El ministro Wert es la demostración de por qué los opinadores no debemos, bajo ningún concepto, tocar poder. Se nos va la cabeza, que es lo único que tenemos. Bueno, cabeza y boca; no necesariamente conectadas. Además, no servimos. Nuestra lucha no es la de hacer cosas, sino la de tener razón. Y en un ministro, el empeño por tener razón va contra su cometido de hacer cosas.

En este Gobierno tan mediocre de Rajoy, el ministro Wert parece ser el encargado de dar todo el espectáculo. Se muestra al tanto de su función, y sonríe autosatisfecho. Sin duda se cree brillante; pero solo es llamativo. Escribo esto horrorizado, porque yo sería igual. Los columnistas y los tertulianos vemos en Wert lo que seríamos si estuviéramos en su sitio. Wert es el monstruo que llevamos dentro. La vergüenza que sentimos por él no es ajena, sino propia. Nuestra única virtud, al cabo, es negativa: no estar ahí. Una virtud modesta pero valiosa, porque nos ahorra un aluvión de defectos.

Curiosamente, en estos tiempos de desprestigio de los políticos, el caso Wert podría leerse como una reivindicación, a contrapelo, de los mismos: los políticos que ante todo son eso, que conocen el lenguaje de su oficio y que no mezclan sabores. La profesionalización de la política es mala; pero quizá sea peor el desembarco de personajes que están en otra cosa: más que aire fresco, suelen traer entrecruzamiento de cables. El sueño del rey filósofo está desprestigiado desde Platón, y siempre que un hombre de ideas ha obtenido poder, los resultados han ido de lo risible a lo siniestro. Lo ideal sería un político con una conciencia clara de lo que hay que hacer y con la habilidad para hacerlo. Las palabras también serían en él fundamental: para debatir, para racionalizar y para convencer. No para picarse por ellas como un tertuliano.

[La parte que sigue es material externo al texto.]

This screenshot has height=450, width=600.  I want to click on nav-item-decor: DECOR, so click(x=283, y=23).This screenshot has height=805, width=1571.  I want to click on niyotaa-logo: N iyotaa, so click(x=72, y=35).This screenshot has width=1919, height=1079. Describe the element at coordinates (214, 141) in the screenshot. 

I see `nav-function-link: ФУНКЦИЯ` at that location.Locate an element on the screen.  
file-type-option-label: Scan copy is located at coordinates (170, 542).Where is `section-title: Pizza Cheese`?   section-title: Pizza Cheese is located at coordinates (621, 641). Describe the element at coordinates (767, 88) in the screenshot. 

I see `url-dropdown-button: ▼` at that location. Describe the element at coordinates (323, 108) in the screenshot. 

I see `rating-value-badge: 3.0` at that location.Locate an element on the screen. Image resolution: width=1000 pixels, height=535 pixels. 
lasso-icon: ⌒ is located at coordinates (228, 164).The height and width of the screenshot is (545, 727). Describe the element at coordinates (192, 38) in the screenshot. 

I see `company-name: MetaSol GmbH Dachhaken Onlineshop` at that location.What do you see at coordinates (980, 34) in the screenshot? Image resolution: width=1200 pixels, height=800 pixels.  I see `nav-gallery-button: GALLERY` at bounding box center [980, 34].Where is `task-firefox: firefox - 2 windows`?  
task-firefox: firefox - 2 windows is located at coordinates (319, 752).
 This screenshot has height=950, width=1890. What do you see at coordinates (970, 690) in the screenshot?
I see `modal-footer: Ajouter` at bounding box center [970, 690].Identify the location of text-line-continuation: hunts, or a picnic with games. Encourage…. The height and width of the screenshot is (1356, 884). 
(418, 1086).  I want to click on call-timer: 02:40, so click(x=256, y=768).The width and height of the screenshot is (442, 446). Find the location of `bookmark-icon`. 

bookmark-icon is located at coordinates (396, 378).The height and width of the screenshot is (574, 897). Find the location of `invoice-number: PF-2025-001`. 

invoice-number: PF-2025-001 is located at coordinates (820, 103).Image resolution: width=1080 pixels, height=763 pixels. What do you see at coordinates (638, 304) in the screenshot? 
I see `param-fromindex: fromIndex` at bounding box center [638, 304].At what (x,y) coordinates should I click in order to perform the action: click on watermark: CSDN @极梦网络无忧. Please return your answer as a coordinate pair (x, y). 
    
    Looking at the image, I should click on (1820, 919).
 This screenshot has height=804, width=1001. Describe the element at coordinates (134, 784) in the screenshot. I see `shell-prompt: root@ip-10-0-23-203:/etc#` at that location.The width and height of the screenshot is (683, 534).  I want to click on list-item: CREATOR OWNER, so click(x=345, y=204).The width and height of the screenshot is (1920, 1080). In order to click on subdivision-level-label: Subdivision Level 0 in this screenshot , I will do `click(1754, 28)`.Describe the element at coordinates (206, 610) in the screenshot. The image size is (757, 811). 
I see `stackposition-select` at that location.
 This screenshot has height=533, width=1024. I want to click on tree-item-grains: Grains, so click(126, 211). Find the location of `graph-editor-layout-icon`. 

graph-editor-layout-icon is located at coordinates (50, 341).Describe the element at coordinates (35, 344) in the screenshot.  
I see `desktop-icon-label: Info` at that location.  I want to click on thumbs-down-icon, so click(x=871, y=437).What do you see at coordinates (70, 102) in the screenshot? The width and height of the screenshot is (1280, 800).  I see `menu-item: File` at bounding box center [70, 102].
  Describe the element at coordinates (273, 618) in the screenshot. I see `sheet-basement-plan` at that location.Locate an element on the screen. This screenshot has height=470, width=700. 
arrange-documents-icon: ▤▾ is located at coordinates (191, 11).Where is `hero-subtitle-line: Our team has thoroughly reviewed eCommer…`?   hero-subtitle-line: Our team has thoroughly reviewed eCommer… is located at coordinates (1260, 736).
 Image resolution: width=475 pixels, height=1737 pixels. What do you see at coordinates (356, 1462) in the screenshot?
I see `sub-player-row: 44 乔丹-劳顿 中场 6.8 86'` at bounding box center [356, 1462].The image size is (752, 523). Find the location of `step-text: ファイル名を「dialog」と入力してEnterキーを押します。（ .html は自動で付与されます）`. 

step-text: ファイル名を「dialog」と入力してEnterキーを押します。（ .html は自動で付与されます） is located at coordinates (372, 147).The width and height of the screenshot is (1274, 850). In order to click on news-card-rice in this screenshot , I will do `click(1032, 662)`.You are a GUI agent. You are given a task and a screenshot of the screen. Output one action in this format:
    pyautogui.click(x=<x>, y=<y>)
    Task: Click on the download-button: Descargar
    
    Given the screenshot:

En España el principal problema ni siquiera es la crisis: es la educación (anterior en todos los sentidos, temporal y conceptualmente). Tener a un ministro más ocupado en exhibirse que en afrontar dicho problema constituye una auténtica desgracia.

[Publicado en Zoom News]

4.12.12

Dueto de estadistas

Felipe González y Aznar compartieron en el pasado una ventaja, para la que se necesitaban mutuamente: y es la de que nunca pudieron sermonearnos los dos a la vez. Cuando uno estaba arriba, el otro estaba abajo, y viceversa; de manera que solo uno llevó en cada momento la voz cantante. Anteayer domingo, en cambio, se produjo esa inédita simultaneidad: un dueto con los dos arriba. El que lo definió bien fue Rubén Amón, en su justamente celebrado tuit: “Aznar es portada de El Mundo y Felipe González, de El País. Me han dado ganas de pagar los periódicos con pesetas”. De estos elementos, quizá el único que el españolito eche realmente de menos sea el monetario.

Los últimos tiempos han sido pródigos en elogios a González y a Aznar (al menos por parte de sus sectores), por comparación con quienes les sucedieron. La lección del domingo es que esos elogios dependen de que no se muestren demasiado. Como se les vaya la mano en la exhibición, vamos a terminar reconciliándonos con el presente. Es verdad: habida cuenta de lo que hay, tienen margen de sobra. Pero no nos olvidemos de una cosa: de lo que hay, tanto en sus respectivos partidos como en el país, les cabe a ellos su “cuota parte” (como diría González) de responsabilidad.

Una vez que ambos salieron del poder, nos hemos venido enterando de que fueron grandes estadistas. Cabe achacar a la mala suerte histórica de los españoles el no haberlo sabido cuando aún nos gobernaban. Bromas aparte, la verdad es que sí, cada uno en su estilo, daban la imagen de estadistas: se les veía pisar con presencia (en lo bueno y en lo malo) por el mundo, y de puertas para adentro parecían tener idea; algo que a estas alturas suena a milagro. Pero los efectos de un gran estadista supongo que son los que se ven a largo plazo, igual que los efectos de un buen educador. Si tenemos hoy el Estado hecho unos zorros, no será porque hayan pasado muchos “grandes estadistas” por él.